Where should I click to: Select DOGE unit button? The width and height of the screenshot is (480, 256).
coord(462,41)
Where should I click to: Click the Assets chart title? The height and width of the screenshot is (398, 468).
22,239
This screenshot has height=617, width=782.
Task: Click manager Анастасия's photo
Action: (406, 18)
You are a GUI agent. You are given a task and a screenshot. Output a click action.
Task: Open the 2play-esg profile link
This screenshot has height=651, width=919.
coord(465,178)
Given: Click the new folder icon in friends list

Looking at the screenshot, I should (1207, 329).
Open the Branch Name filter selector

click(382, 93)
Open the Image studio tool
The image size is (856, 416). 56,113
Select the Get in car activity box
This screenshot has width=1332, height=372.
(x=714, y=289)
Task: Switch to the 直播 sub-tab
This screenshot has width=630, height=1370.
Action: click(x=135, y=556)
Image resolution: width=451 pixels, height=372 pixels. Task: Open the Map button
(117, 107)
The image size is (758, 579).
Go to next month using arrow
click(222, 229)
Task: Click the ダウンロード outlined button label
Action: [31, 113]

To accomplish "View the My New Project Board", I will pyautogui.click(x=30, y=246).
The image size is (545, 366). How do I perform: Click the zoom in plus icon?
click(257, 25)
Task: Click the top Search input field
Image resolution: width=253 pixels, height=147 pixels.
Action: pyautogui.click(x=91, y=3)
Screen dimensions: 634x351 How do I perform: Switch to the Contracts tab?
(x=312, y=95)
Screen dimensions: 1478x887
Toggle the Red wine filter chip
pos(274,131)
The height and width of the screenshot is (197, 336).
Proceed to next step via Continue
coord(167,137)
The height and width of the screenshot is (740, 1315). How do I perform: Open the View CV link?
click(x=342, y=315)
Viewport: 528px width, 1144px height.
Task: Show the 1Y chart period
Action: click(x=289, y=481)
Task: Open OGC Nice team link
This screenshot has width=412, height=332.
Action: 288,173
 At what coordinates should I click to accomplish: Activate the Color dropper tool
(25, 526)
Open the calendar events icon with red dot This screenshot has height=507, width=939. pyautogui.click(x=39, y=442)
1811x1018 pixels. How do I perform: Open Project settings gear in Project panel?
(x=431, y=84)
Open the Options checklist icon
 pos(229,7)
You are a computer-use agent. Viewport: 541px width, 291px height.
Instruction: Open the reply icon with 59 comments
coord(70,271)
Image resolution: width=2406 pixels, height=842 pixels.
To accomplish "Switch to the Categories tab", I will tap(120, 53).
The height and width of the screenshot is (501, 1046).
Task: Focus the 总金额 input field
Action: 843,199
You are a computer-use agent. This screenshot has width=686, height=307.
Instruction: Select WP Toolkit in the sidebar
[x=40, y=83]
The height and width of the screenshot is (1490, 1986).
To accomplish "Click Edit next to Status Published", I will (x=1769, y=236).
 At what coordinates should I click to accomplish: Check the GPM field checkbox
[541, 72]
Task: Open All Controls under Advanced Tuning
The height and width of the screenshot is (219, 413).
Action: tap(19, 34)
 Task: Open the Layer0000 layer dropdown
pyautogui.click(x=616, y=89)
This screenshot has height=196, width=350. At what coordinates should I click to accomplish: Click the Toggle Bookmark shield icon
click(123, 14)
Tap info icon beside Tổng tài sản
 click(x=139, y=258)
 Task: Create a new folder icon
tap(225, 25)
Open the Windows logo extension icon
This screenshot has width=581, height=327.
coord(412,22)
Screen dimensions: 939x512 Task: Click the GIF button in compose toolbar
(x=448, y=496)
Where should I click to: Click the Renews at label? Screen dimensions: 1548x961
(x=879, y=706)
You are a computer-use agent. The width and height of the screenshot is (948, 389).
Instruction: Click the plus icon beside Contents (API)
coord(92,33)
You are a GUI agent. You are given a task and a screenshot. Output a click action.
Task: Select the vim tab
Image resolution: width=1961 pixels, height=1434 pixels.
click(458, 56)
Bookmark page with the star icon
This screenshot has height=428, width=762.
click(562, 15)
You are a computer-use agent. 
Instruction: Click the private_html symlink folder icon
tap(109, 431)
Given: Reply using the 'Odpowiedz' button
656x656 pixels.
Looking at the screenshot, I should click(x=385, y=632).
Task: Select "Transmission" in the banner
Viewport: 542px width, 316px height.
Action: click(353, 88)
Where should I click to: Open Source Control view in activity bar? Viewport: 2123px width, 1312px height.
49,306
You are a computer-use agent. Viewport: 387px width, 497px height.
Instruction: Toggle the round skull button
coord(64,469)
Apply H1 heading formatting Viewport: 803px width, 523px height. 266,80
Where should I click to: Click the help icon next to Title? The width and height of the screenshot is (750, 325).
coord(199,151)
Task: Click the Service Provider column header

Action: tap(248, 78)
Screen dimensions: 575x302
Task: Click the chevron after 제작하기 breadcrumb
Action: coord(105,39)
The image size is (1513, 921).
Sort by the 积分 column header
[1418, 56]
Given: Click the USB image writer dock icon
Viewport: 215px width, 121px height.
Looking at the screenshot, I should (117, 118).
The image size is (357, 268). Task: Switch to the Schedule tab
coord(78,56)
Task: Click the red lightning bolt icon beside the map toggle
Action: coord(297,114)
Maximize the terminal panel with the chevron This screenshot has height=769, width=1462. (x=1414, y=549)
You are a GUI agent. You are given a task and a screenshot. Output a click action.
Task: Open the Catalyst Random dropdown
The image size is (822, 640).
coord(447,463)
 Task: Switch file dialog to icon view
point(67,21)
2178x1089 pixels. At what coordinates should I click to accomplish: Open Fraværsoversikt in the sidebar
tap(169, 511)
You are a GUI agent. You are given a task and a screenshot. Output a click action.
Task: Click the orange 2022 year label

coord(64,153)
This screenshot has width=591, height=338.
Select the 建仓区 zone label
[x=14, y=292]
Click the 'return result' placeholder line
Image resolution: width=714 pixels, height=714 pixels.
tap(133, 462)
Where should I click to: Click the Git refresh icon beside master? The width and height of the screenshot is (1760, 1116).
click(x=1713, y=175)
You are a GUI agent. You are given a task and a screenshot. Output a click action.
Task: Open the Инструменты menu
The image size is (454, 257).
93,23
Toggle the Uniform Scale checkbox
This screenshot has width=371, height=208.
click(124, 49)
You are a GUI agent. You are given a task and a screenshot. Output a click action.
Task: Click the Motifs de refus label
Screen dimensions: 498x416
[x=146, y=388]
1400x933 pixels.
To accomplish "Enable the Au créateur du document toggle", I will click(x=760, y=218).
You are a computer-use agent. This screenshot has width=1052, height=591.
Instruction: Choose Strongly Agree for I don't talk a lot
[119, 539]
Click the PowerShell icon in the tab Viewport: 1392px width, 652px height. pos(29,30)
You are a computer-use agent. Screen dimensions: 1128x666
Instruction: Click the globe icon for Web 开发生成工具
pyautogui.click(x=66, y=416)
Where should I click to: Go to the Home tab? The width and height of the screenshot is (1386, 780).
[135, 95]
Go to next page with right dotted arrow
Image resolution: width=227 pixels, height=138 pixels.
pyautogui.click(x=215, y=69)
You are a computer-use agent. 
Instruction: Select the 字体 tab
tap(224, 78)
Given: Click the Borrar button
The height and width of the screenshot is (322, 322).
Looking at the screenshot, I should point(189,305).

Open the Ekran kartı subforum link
☆ ☆ ☆ ☆ ☆ ☆ ☆
How many lines of the listing contain the string "perform"? Give only the number.

ANSWER BELOW: 4